Wednesday January 9 2013

NRM plans to dismiss ‘rebel’ MPs

Lwemiyaga County MP Theodore Ssekikubo at Kiira Police Station in Wakiso where he is being detained after he was arrested on Monday night.

Lwemiyaga County MP Theodore Ssekikubo at Kiira Police Station in Wakiso where he is being detained after he was arrested on Monday night. The MP, accused of inciting violence, has also been singled out for expulsion from the NRM party. PHOTO BY JOSEPH KIGGUNDU 


At least five outspoken MPs from the ruling NRM risk being expelled from the party for criticising its chairman, President Museveni, and going against its positions in Parliament.

Daily Monitor has seen a copy of a November 30, 2012, letter from Government Chief Whip Justine Kasule Lumumba to the NRM Secretary-General, Mr Amama Mbabazi, forwarding the names of five MPs to the National Disciplinary Committee, accusing them of breaching the NRM code of conduct.

Those targeted include Mr Theodore Ssekikubo (Lwemiyaga), who was arrested by police on Monday night, in Kampala, over the critical comments he made on the death of Cerinah Nebanda.
Others are Kampala Central MP Muhammad Nsereko, Mr Barnabas Tinkasiimire (Buyaga West), Mr Vincent Kyamadidi (Rwampara), and Mr Wilfred Niwagaba (Ndorwa East).

But in a quick rejoinder, Mr Niwagaba said: “The complaints against us are misconceived, and invalid, both in law and fact. I have received the letter from the chief whip and I have treated it with the utmost contempt it deserves and put it in the dustbin of Parliament.”

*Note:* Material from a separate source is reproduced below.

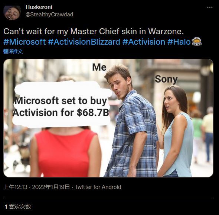Click the 2022年1月19日 date link

(51, 187)

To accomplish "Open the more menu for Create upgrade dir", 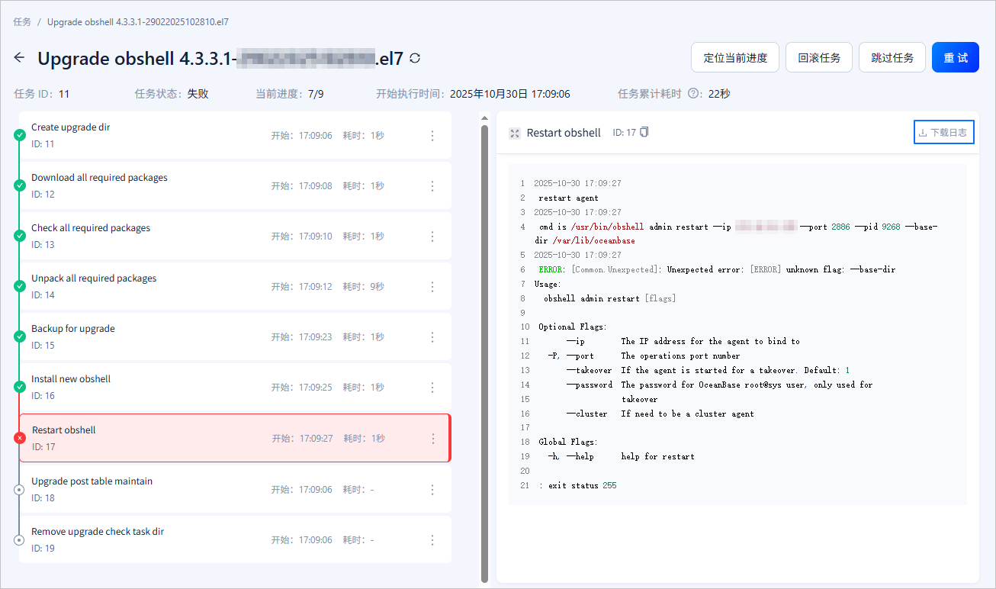I will point(432,135).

He added: “The party can dismiss us but to prosecute us based on what we have done in Parliament is a violation of the Constitution and the rights of MPs under Section 2 of Parliament (powers and privileges Act).”

The call is the latest showdown between the Executive and the Legislature. The NRM can dismiss the MPs but it has no powers to recall them from the House.

In the letter, Ms Lumumba outlined the particulars of alleged breaches and begged Mr Mbabazi to forward the complaints to the disciplinary committee for more investigation and action.
In response, Mr Tinkasiimire said: “This is a political witch-hunt. What wrong have I committed by fighting for the interests of Ugandans? Those people who want us expelled are the ones who should be dismissed.”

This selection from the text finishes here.